(Stored records)
________________

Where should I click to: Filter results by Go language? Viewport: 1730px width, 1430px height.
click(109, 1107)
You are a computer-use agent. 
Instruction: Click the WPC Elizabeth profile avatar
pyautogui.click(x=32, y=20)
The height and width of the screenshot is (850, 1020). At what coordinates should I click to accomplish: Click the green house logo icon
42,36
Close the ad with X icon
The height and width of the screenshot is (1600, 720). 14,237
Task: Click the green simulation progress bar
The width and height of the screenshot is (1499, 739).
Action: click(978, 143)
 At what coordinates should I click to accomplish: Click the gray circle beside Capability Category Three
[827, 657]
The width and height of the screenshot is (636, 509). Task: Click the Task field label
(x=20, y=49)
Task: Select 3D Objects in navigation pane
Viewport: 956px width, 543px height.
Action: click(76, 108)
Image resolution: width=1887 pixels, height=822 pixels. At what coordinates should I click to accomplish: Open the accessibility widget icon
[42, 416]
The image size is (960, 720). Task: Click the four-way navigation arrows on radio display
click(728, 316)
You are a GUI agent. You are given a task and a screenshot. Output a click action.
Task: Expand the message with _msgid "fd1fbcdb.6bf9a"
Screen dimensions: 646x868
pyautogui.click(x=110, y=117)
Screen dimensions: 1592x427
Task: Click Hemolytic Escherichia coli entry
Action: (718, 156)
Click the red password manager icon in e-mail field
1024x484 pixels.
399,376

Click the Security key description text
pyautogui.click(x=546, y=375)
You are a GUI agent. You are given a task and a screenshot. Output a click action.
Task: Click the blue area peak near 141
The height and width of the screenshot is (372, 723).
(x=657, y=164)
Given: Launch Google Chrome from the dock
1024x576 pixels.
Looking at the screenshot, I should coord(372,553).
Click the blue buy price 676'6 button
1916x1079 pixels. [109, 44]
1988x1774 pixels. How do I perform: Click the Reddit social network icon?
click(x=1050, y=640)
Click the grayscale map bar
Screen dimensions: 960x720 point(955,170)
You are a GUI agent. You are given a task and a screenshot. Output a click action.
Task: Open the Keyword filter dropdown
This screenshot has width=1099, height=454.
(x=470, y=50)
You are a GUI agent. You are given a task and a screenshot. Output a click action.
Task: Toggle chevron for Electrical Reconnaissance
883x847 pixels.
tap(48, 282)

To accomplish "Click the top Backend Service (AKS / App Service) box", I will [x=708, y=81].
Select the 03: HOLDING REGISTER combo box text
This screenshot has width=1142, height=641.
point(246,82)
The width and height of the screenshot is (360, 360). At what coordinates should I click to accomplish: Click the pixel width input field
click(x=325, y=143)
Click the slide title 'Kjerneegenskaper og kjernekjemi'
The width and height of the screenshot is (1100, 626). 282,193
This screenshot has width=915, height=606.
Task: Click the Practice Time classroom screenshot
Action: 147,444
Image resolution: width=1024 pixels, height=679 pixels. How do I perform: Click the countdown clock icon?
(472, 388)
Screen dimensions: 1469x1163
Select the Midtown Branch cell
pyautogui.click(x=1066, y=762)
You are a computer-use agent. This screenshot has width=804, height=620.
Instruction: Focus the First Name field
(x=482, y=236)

________________

■ TASK PROMPT
Begin with the first line of the records and finish with the line containing "Task: Expand the". Reproduce those lines exactly, both ends included, and nothing else.

■ SOLUTION TO THIS TASK
Where should I click to: Filter results by Go language? Viewport: 1730px width, 1430px height.
click(109, 1107)
You are a computer-use agent. 
Instruction: Click the WPC Elizabeth profile avatar
pyautogui.click(x=32, y=20)
The height and width of the screenshot is (850, 1020). At what coordinates should I click to accomplish: Click the green house logo icon
42,36
Close the ad with X icon
The height and width of the screenshot is (1600, 720). 14,237
Task: Click the green simulation progress bar
The width and height of the screenshot is (1499, 739).
Action: click(978, 143)
 At what coordinates should I click to accomplish: Click the gray circle beside Capability Category Three
[827, 657]
The width and height of the screenshot is (636, 509). Task: Click the Task field label
(x=20, y=49)
Task: Select 3D Objects in navigation pane
Viewport: 956px width, 543px height.
Action: click(76, 108)
Image resolution: width=1887 pixels, height=822 pixels. At what coordinates should I click to accomplish: Open the accessibility widget icon
[42, 416]
The image size is (960, 720). Task: Click the four-way navigation arrows on radio display
click(728, 316)
You are a GUI agent. You are given a task and a screenshot. Output a click action.
Task: Expand the message with _msgid "fd1fbcdb.6bf9a"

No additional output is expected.